[DATASET RECORDS — start]
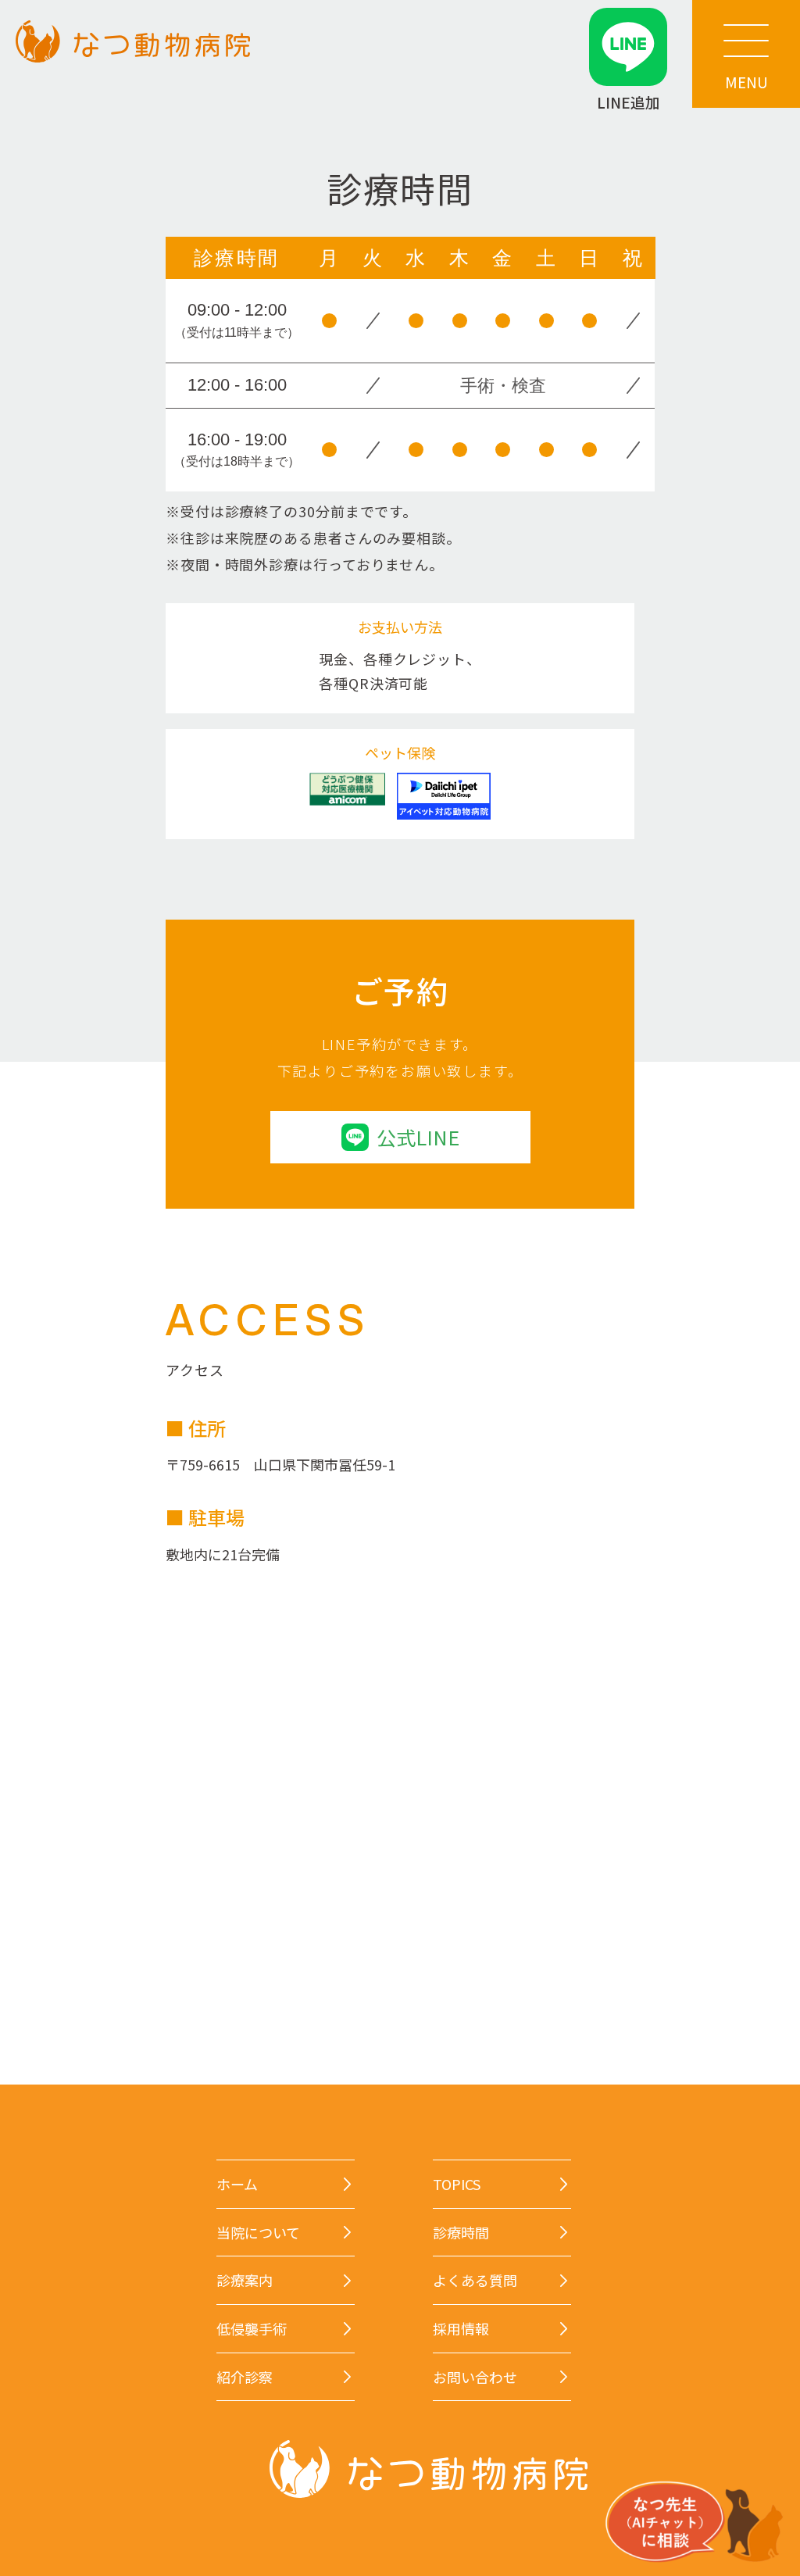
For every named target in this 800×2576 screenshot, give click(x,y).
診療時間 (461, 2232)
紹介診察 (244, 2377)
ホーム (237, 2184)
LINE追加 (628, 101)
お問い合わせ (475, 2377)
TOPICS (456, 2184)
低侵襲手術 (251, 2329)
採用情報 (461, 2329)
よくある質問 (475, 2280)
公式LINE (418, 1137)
[DATASET RECORDS — finish]
▶ [TASK GOAL]:
Hand back the records above exactly, leaving out every picture.

▶ [EXERCISE SOLUTION]:
For every named target in this 800×2576 screenshot, give click(x,y).
診療時間 (461, 2232)
紹介診察 (244, 2377)
ホーム (237, 2184)
LINE追加 (628, 101)
お問い合わせ (475, 2377)
TOPICS (456, 2184)
低侵襲手術 (251, 2329)
採用情報 (461, 2329)
よくある質問 (475, 2280)
公式LINE (418, 1137)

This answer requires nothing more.